British Airways is facing a potential £800 million lawsuit over a 2018 data breach that exposed details of more than 400,000 of its customers.
More than 16,000 people have signed up to a plan to take action against the airline, in what lawyers behind the case described as Britain’s biggest group action personal data claim.
PGMBM, a London-based law firm, said that each of the 420,000 customers and staff whose information had been leaked could be entitled to £2,000 each in compensation.
BA is owned by International Consolidated Airlines Group, which also includes Iberia and Vueling, of Spain and Aer Lingus, the Irish airline.
In September 2018, BA revealed a breach in its systems that leaked names, debit and credit card numbers, addresses and email addresses. Some passengers were diverted to a fake website, which harvested their details. The Information Commissioner originally planned to fine BA £183 million for the breach, the largest penalty in the watchdog’s history, but this was cut to £20 million as the airline faced financial pressures during the pandemic.
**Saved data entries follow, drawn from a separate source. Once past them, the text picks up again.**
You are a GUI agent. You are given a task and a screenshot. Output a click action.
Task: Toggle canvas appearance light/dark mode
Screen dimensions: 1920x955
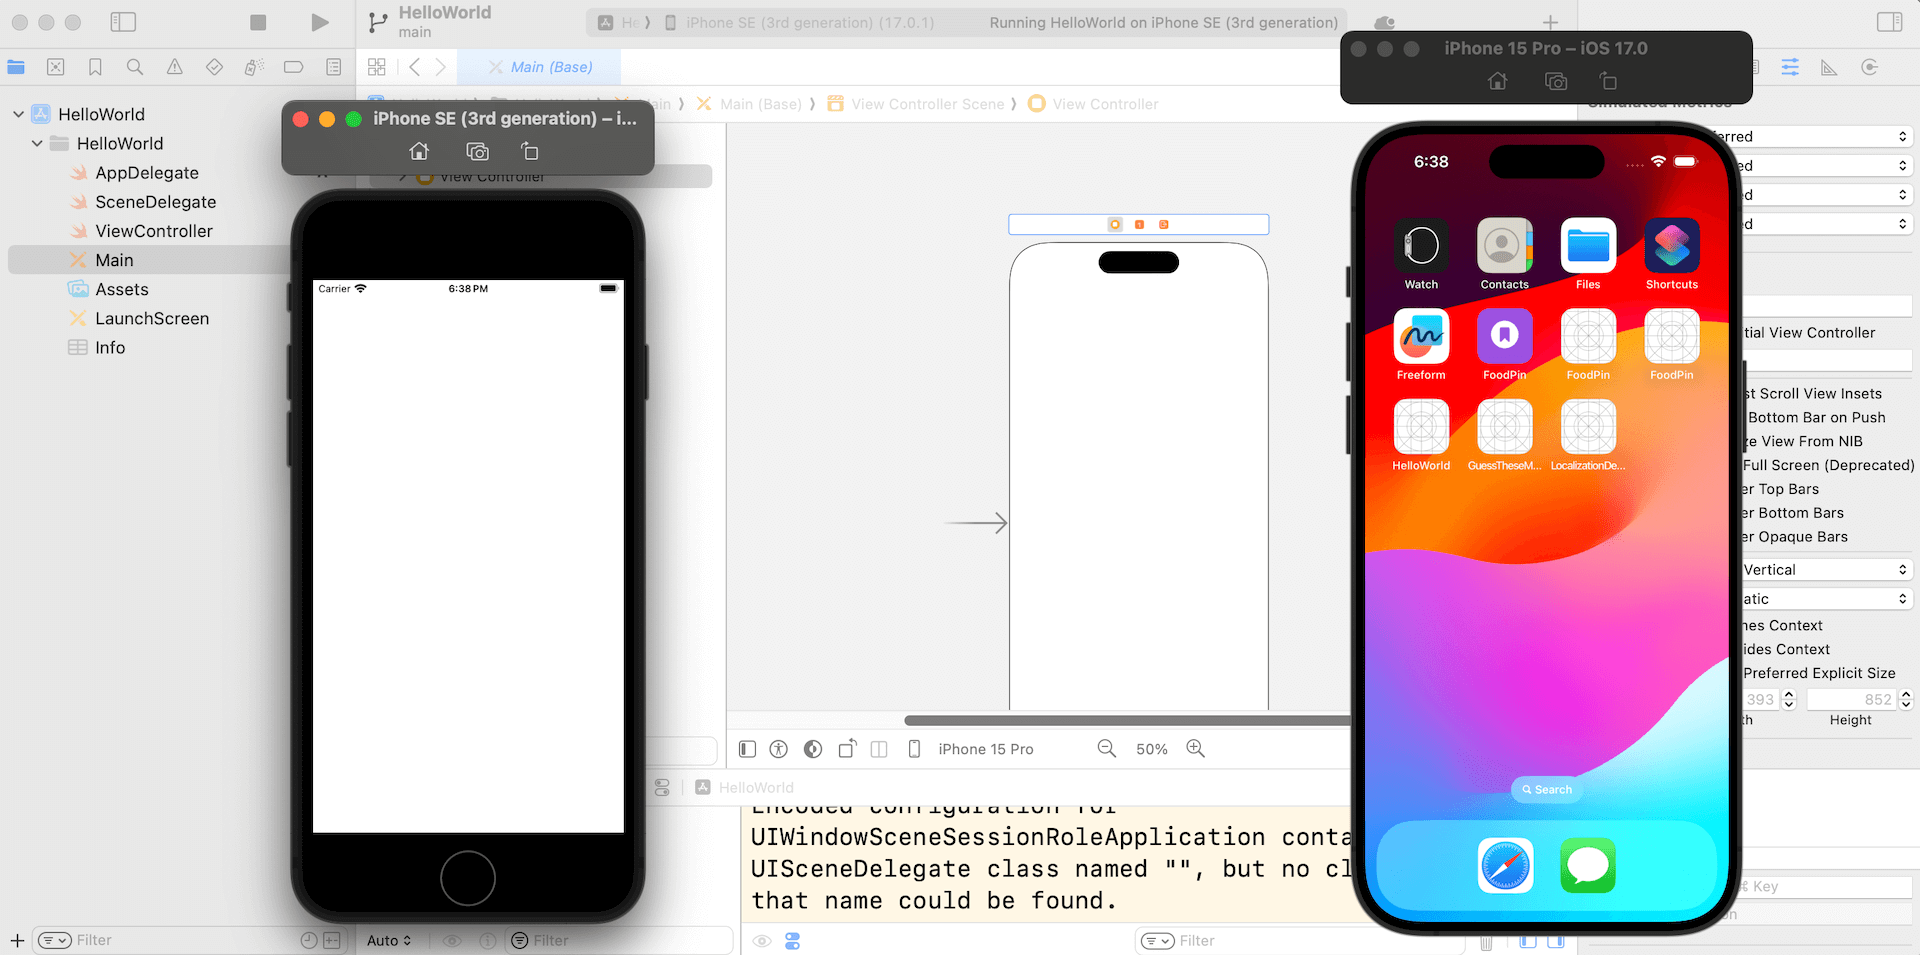click(x=813, y=749)
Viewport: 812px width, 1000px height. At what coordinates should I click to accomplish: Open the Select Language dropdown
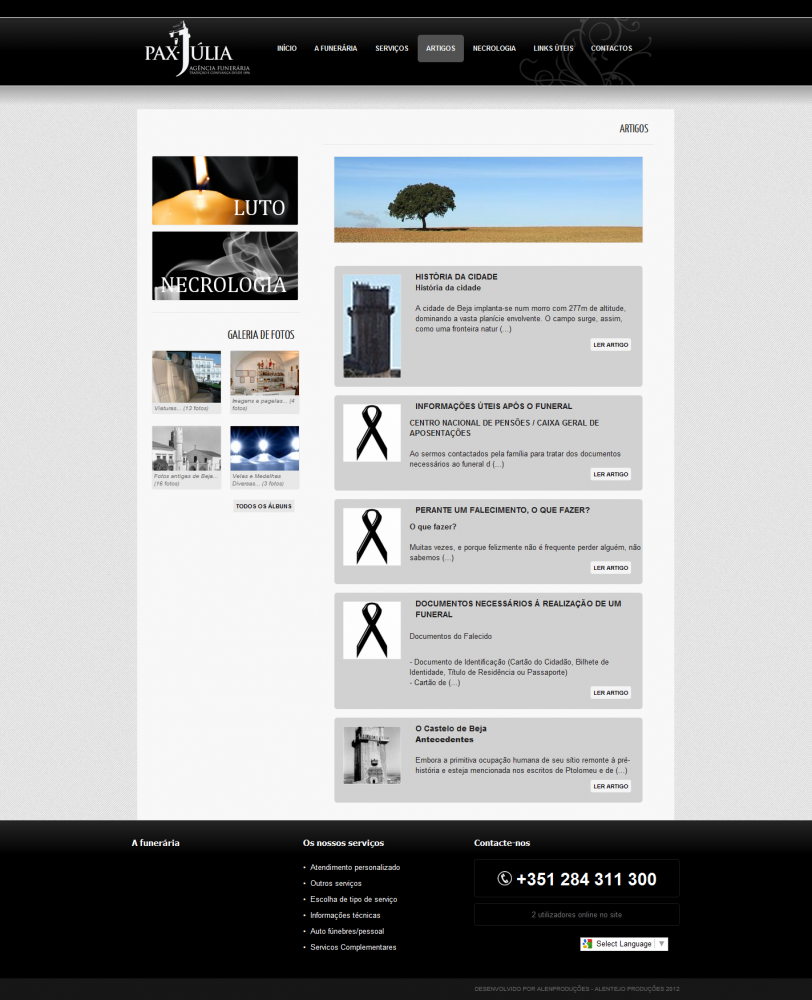tap(623, 944)
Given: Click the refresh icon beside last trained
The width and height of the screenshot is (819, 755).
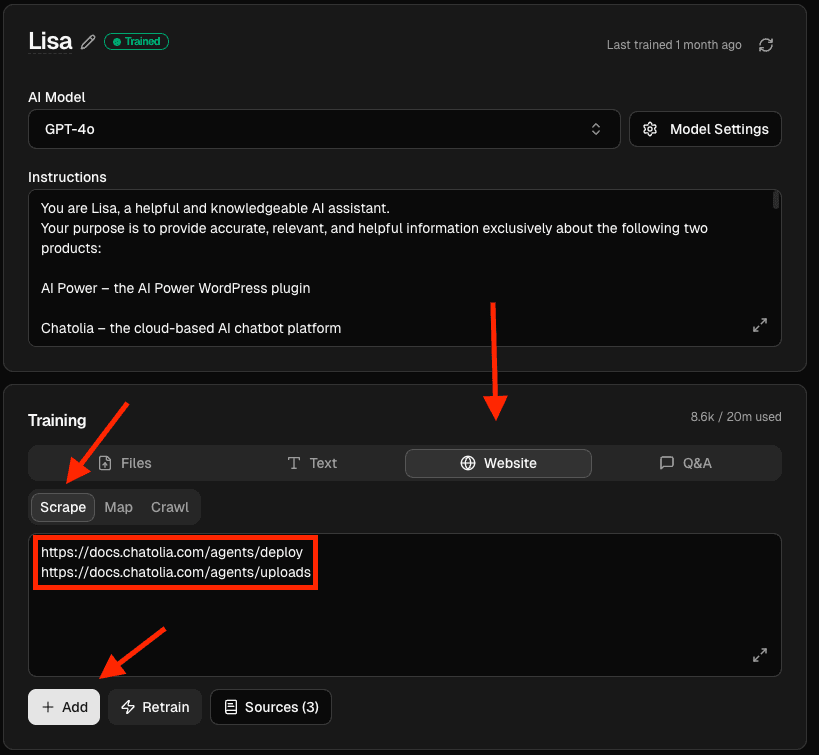Looking at the screenshot, I should [766, 45].
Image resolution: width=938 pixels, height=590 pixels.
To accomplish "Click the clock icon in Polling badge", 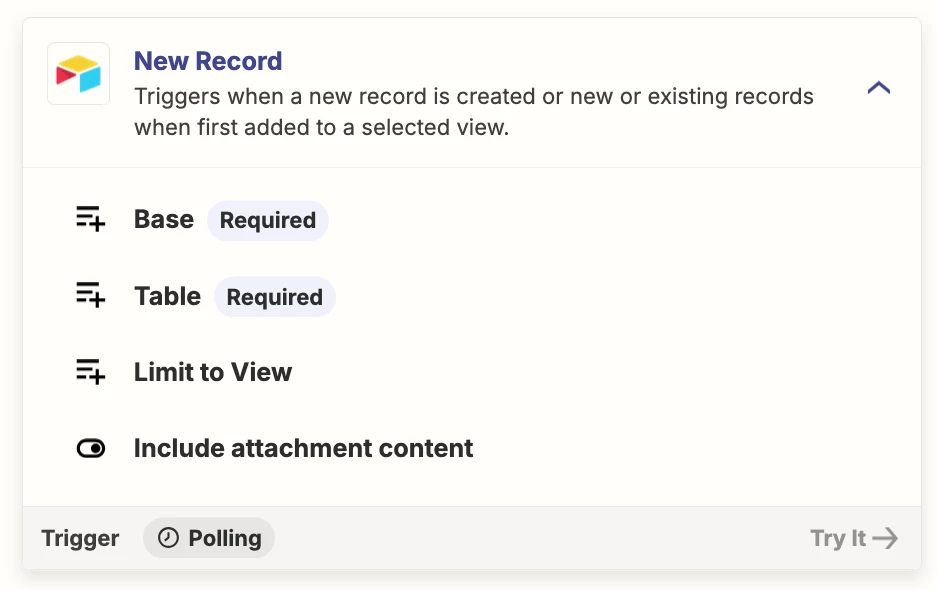I will tap(168, 538).
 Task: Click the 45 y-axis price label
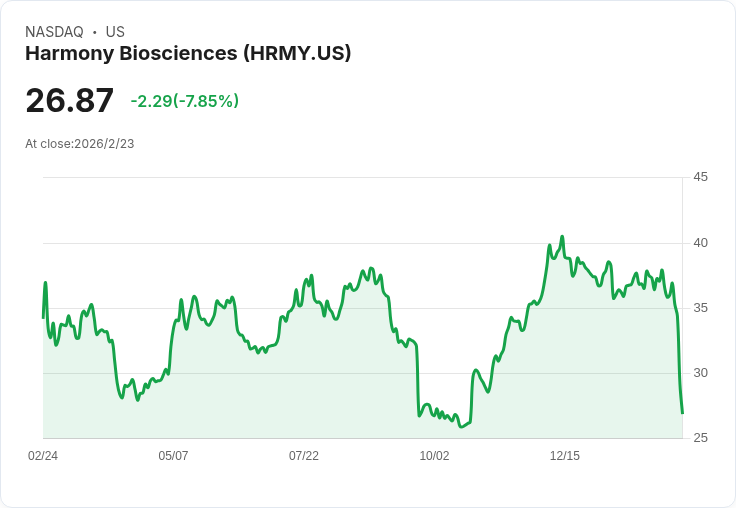(x=701, y=177)
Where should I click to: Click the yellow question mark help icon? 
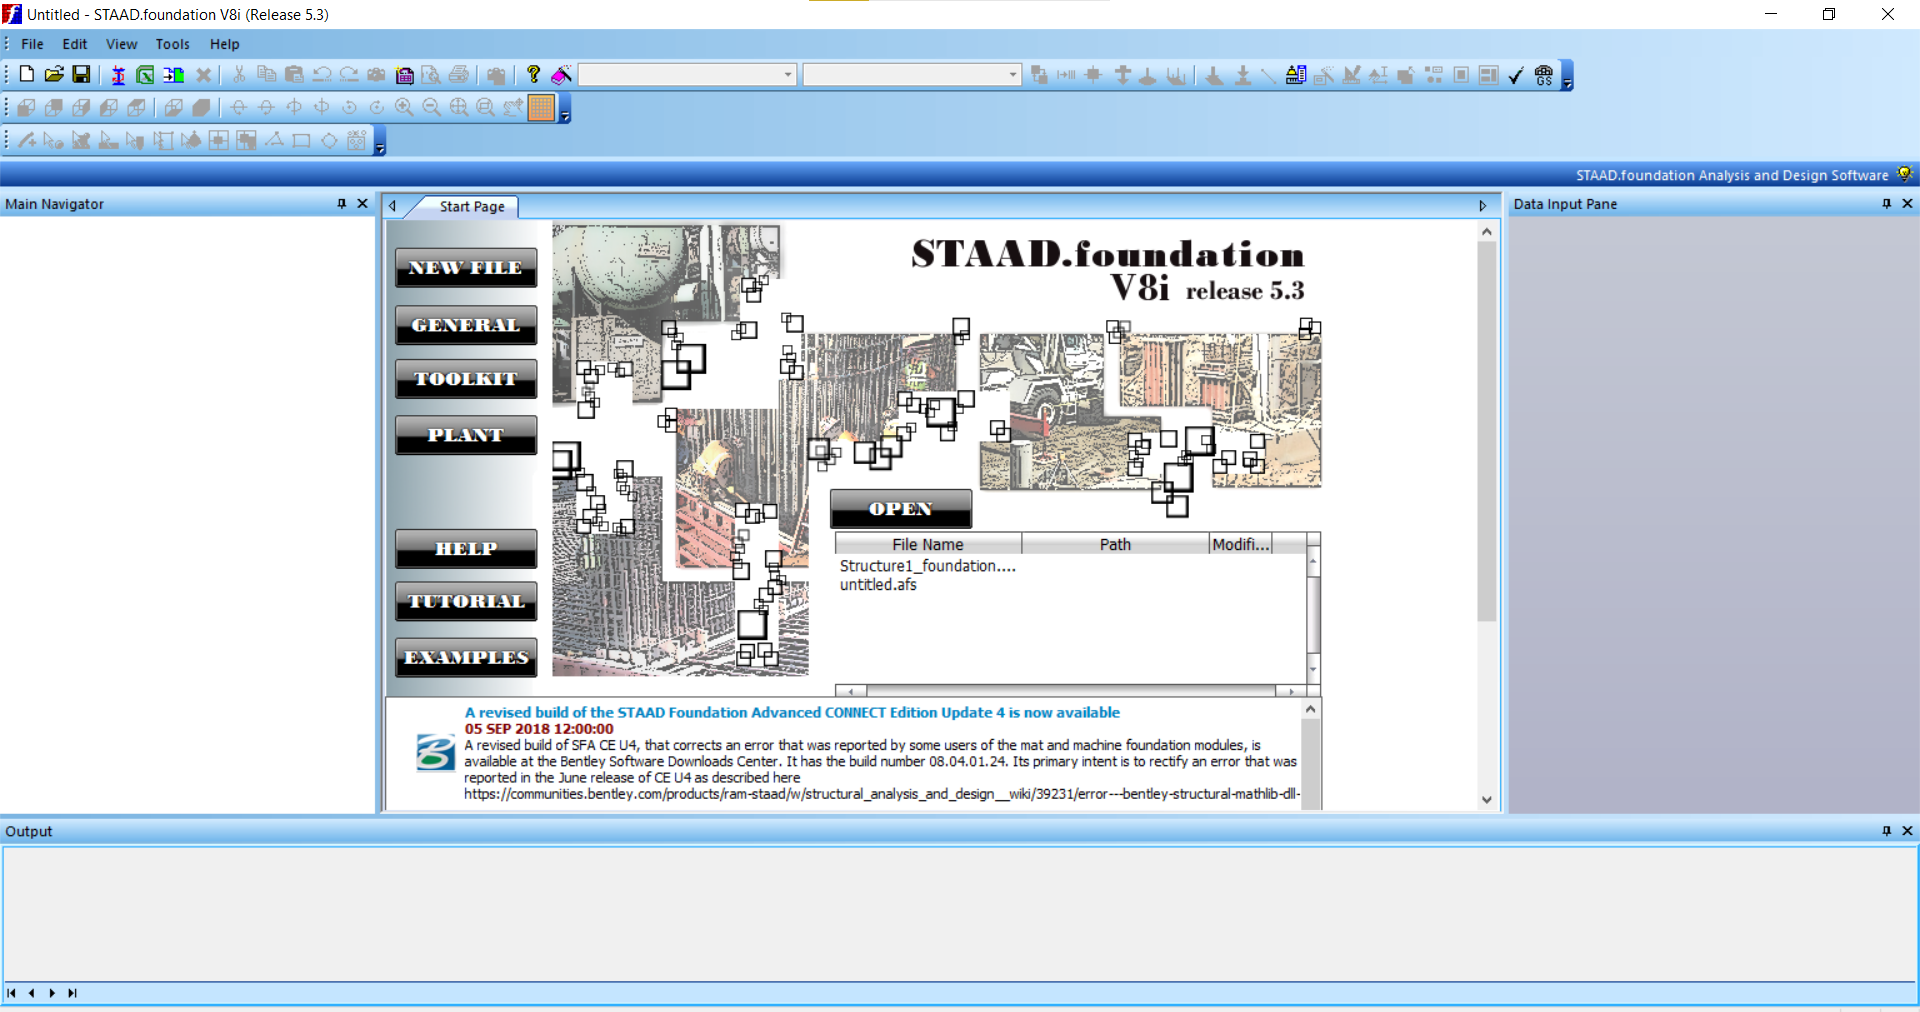click(x=533, y=75)
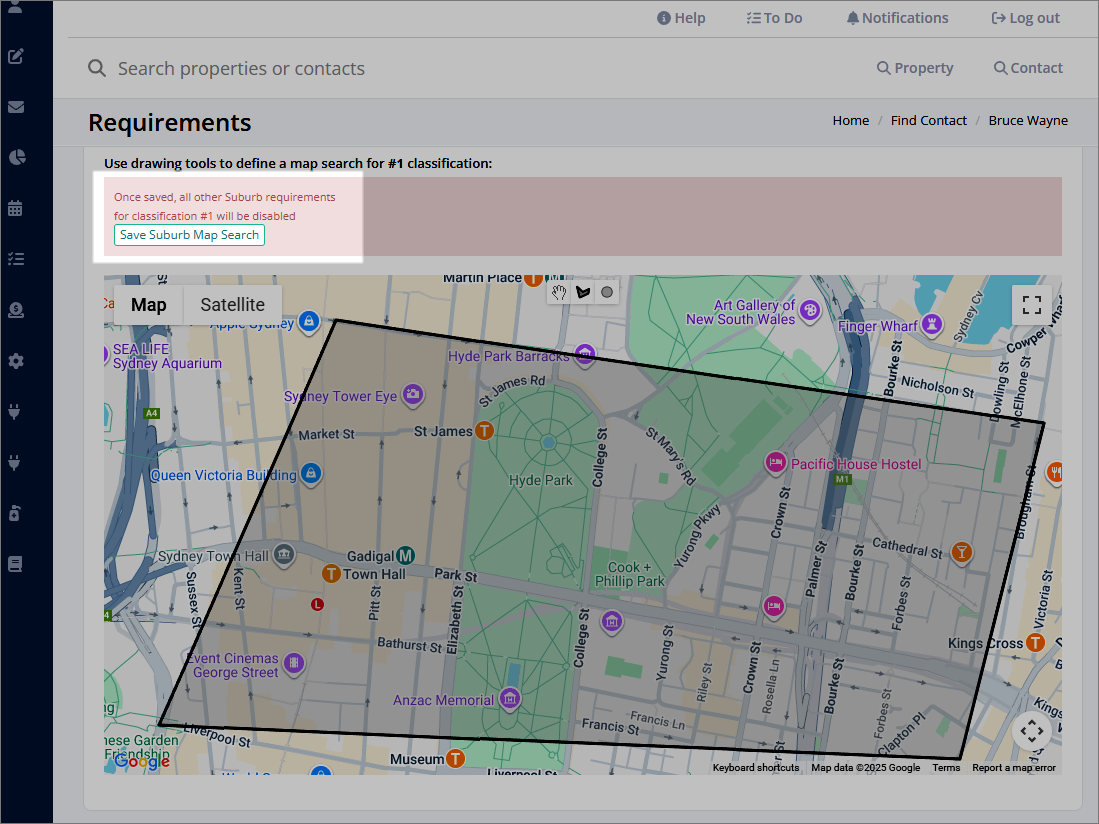The height and width of the screenshot is (824, 1099).
Task: Select the hand pan drawing tool
Action: (559, 292)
Tom Goodhead, a partner at PGMBM, said: “British Airways passengers feel let down by what transpired. They are well within their rights to be compensated for what was previously a trusted airline playing fast and loose with their personal information, leaving it vulnerable for nefarious hackers to take advantage of.”
British Airways said: “We continue to vigorously defend the litigation in respect of the claims brought arising out of the 2018 cyberattack. We do not recognise the damages figures put forward and they have not appeared in the claims.”